## Task goal
What you write should be an exact repeat of the lines from the one with "Instruction: Open the" through the final line below, minus the pictures.

## Listed entries
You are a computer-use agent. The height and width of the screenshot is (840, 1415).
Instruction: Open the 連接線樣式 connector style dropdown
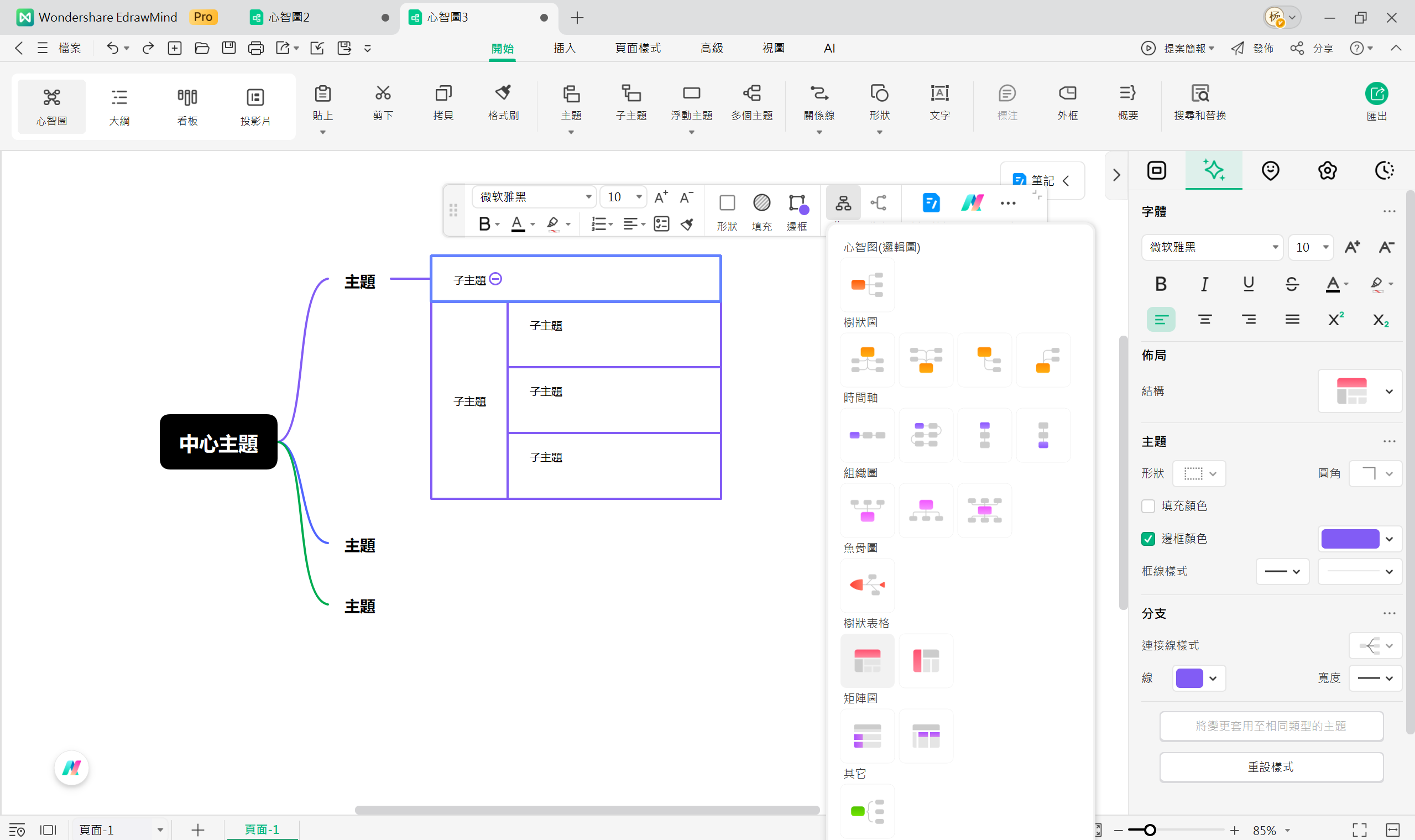click(x=1375, y=645)
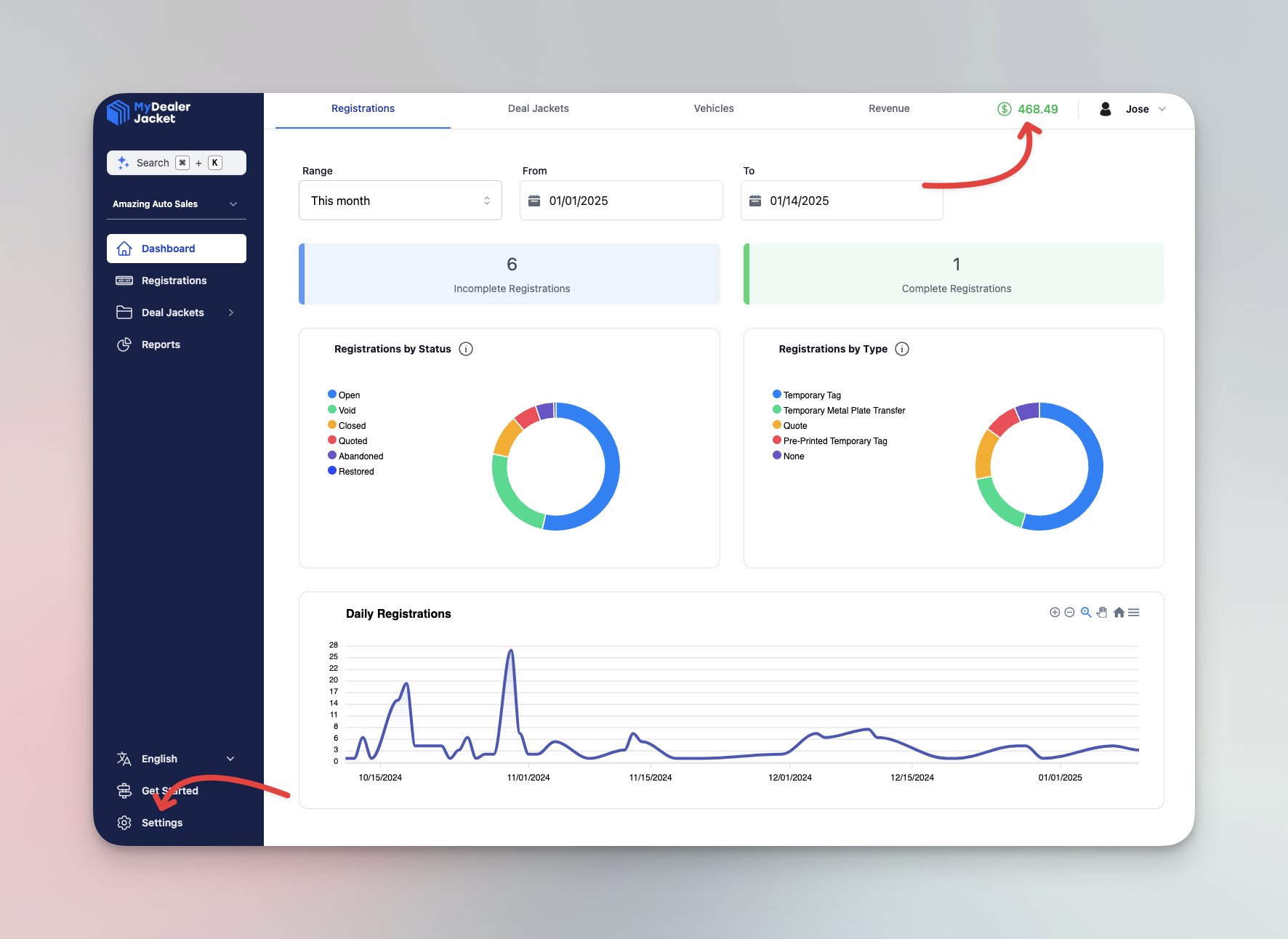Viewport: 1288px width, 939px height.
Task: Open the Registrations by Status info tooltip
Action: [x=465, y=349]
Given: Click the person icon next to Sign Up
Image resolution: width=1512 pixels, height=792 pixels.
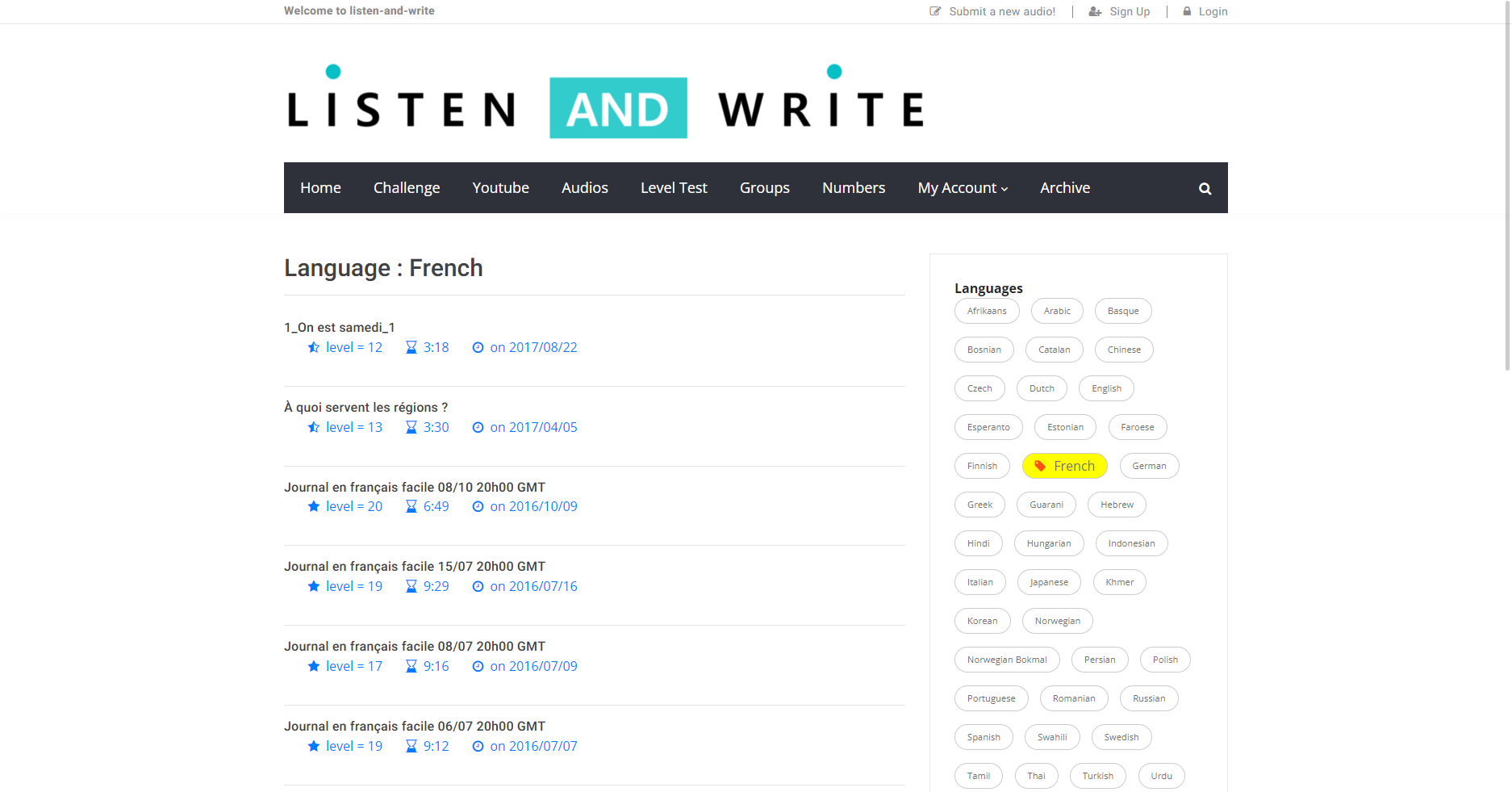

## Task result
Instruction: Open the 連接線樣式 connector style dropdown
click(x=1375, y=645)
Viewport: 1288px width, 939px height.
Task: Open the Registrations by Status info tooltip
Action: [x=465, y=349]
Given: Click the person icon next to Sign Up
Image resolution: width=1512 pixels, height=792 pixels.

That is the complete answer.